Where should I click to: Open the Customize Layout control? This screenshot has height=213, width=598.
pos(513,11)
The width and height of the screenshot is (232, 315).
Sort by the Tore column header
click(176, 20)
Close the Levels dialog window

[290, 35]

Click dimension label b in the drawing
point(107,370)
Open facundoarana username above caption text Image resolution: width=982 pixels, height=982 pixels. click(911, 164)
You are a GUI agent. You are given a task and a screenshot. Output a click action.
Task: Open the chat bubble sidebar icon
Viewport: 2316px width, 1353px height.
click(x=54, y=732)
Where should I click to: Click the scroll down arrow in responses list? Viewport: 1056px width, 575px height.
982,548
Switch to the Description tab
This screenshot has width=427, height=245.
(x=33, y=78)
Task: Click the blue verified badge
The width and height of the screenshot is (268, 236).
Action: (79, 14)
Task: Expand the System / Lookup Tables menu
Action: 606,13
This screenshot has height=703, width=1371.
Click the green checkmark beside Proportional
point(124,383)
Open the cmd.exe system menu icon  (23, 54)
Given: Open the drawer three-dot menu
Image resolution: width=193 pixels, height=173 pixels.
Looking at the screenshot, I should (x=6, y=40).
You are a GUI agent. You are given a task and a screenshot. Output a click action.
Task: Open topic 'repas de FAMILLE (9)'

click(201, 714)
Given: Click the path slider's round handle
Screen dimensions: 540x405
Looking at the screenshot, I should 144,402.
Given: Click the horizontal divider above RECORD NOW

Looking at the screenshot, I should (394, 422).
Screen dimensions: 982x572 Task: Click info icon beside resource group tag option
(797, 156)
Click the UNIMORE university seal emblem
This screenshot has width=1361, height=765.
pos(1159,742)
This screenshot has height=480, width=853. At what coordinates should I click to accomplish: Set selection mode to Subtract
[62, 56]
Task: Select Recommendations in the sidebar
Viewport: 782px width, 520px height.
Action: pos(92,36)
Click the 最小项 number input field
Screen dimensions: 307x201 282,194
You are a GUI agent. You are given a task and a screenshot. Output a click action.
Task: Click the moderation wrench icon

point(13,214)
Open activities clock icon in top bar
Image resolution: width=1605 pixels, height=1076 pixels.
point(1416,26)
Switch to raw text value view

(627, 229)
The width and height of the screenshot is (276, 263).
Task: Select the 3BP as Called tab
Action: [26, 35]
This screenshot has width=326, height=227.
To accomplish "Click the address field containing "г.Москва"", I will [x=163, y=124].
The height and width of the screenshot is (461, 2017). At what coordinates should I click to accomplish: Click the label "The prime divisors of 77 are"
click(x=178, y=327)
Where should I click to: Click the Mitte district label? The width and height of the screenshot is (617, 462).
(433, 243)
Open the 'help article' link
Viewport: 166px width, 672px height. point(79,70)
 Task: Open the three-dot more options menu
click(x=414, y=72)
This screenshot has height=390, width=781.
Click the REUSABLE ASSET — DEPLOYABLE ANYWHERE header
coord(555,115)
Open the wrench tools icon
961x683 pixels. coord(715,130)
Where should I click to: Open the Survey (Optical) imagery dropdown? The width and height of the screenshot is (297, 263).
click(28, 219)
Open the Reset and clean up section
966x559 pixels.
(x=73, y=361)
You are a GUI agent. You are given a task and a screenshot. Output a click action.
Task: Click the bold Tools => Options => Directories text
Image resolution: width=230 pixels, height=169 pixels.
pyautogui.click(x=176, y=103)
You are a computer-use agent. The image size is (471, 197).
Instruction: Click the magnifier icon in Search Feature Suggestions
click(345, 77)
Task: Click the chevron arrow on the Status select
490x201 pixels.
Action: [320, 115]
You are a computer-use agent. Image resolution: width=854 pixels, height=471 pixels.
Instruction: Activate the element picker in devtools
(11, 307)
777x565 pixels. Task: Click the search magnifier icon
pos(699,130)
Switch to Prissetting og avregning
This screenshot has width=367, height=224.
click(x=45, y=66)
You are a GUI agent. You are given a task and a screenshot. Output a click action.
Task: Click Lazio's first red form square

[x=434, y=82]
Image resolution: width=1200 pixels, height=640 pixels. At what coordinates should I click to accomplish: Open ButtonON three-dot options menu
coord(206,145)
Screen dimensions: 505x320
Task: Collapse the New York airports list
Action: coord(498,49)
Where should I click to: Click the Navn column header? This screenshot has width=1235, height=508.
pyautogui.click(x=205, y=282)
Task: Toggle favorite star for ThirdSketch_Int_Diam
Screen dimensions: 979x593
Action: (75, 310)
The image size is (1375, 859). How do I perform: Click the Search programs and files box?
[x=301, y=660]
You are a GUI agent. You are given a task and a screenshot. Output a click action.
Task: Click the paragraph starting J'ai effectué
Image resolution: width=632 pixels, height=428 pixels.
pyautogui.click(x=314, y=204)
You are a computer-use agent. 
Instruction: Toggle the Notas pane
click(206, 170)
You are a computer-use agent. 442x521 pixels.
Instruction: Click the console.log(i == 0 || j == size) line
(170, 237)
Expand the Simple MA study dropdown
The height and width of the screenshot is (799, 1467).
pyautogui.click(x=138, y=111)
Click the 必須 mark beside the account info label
━━━━━━━━━━
◆ REQUIREMENT
Extract every line from the records above that contains the word "computer".

◆ OUTPUT OF THE TASK
You are a computer-use agent. The image size is (471, 197).
You are a computer-use agent. Image resolution: width=854 pixels, height=471 pixels.
You are a computer-use agent. 
You are a computer-use agent. 442x521 pixels.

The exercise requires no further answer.